You may have thought the day would never come, but it finally feels like summer is here. The temperatures are rising, the sun is shining and you are itching to enjoy the outdoors. Revelling in the sun can be good for you, helping to create vitamin D and boost your mood. However, enjoying too much time in the sun can lead to a range of skin problems, including sunburn. Whether you plan on spending your summer by the pool or on the beach, you can enjoy the heat and get a healthy glow without putting your skin at risk.

Choose an appropriate sunscreen

The vast array of sunscreens available for purchase makes choosing an appropriate one confusing. When looking for a sunscreen, look for one labelled with an ‘SPF’. This stands for ‘sun protection factor’ and it refers to the level of protection the sunscreen offers against the sun’s UVB rays – the rays that are most responsible for sunburn. The SPF of a sunscreen is rated on a scale of 2 – 50+ based on the level of protection it offers. A sunscreen may also be categorised as providing low, medium, high or very high protection.

Sunscreens for sale in the UK also feature a UVA star rating. The star rating system ranges from 0 to 5 and indicates the percentage of the UVA rays absorbed by the sunscreen in comparison to UVB rays.

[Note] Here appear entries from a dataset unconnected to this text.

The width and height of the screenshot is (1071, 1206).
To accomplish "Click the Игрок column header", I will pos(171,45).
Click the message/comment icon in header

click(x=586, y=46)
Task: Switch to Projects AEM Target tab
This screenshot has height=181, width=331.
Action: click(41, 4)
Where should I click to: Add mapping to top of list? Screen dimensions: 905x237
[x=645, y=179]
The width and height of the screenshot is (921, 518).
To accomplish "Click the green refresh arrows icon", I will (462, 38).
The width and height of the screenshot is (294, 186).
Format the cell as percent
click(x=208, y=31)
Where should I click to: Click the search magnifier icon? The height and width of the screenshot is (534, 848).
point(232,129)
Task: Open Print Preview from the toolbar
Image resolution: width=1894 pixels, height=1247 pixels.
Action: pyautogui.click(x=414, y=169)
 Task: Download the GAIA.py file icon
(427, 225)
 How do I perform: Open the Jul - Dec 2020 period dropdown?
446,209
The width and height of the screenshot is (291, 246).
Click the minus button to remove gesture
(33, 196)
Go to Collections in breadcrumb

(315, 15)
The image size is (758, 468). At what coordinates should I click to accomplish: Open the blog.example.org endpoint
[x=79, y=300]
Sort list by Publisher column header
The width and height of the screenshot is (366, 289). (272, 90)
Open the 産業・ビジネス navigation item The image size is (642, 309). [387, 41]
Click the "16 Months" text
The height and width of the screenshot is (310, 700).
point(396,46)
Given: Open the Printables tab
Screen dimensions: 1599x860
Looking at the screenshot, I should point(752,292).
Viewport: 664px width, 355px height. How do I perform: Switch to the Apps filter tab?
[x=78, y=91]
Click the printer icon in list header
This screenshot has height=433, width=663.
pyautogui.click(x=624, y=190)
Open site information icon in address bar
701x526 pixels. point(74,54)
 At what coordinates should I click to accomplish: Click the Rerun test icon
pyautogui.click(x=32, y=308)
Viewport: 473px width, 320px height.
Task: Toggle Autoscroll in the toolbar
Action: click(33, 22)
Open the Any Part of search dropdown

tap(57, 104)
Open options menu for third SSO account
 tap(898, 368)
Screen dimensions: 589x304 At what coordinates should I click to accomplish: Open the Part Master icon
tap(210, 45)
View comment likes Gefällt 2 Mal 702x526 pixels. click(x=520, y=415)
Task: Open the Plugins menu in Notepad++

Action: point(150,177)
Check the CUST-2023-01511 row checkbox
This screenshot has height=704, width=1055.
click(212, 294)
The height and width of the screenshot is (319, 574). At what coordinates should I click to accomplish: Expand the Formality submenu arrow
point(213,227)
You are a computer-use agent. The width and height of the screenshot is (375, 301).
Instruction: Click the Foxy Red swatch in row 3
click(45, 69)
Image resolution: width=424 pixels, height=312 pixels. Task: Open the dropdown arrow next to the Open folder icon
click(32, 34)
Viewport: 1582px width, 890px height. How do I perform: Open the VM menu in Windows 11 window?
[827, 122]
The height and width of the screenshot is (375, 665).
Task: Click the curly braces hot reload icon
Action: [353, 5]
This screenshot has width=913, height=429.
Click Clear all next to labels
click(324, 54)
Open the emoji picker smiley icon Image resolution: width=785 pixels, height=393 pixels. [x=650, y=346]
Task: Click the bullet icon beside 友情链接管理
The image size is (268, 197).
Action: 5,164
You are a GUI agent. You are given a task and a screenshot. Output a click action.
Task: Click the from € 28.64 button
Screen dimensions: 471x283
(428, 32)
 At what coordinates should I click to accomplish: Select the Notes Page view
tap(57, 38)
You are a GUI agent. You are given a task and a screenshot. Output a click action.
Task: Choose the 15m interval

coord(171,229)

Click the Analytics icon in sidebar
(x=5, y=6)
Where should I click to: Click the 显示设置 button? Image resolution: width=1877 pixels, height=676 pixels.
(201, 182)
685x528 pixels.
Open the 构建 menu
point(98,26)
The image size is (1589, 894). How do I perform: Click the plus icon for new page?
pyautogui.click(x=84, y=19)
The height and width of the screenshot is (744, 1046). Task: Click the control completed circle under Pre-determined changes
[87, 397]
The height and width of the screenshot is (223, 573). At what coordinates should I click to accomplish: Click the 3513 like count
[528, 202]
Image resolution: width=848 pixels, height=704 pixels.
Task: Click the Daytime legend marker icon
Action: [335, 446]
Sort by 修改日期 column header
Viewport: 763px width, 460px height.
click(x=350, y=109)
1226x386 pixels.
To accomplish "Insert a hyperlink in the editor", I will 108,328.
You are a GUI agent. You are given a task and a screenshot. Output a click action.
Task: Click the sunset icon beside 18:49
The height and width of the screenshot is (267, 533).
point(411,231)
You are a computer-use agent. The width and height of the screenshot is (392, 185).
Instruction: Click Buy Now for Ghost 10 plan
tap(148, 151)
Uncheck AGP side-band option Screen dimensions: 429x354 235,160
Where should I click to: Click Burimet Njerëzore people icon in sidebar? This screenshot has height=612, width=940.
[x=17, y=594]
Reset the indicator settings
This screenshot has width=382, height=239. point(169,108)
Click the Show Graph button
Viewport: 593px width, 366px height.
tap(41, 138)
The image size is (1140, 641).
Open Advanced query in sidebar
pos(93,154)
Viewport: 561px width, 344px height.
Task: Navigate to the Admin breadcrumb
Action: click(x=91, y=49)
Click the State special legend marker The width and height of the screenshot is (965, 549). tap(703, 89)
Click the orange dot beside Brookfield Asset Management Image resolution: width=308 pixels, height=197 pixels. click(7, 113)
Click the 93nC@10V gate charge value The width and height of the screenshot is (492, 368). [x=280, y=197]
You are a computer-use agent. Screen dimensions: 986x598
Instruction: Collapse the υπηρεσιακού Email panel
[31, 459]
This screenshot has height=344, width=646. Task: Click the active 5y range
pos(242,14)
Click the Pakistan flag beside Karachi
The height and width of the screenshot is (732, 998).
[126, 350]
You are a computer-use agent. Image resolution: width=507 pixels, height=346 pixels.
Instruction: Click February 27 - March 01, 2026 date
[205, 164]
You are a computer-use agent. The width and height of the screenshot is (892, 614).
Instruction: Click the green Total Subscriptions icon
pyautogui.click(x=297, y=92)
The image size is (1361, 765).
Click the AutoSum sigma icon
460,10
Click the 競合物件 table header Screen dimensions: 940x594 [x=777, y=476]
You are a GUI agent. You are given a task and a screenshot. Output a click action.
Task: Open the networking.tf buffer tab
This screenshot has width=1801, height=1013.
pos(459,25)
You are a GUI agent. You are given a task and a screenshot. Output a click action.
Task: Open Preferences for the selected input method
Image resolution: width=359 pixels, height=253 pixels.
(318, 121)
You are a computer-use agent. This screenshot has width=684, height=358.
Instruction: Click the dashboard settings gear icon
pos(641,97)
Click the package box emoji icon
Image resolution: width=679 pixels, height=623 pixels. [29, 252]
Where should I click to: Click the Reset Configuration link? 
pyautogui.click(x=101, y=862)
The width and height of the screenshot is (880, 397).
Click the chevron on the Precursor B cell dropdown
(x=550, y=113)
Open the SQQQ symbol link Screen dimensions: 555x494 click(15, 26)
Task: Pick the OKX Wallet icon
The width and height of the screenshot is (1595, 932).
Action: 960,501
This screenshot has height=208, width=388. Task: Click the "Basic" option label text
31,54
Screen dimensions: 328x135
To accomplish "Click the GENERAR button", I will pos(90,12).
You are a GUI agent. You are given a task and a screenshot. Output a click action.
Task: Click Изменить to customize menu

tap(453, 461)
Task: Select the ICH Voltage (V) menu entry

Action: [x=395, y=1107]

UVA rays are the associated with skin ageing and skin cancer.

It is recommended that you wear a sunscreen with an SPF of 30 or above – that is, a sunscreen that falls into the high or very high protection category – and a UVA rating of 4 or 5 stars.

Apply your sunscreen correctly

Regardless of the type of sunscreen you choose, you must apply it generously or it will not provide you with the level of protection indicated on the packaging. When using lotions, apply the equivalent of six full teaspoons of sunscreen to the exposed areas of your face and body. Of this, use a dollop the size of half a teaspoon on your face alone. When using sprays, apply enough to create an even sheen on your skin. Reapply your sunscreen to your whole body at least once every two hours, or more frequently after swimming, heavy sweating, or towelling off.

Take additional precautions

In addition to using sunscreen, avoid the midday sun between 11am and 3pm, and wear sun-protective clothing, a broad-brimmed hat, and a pair of UV-blocking sunglasses.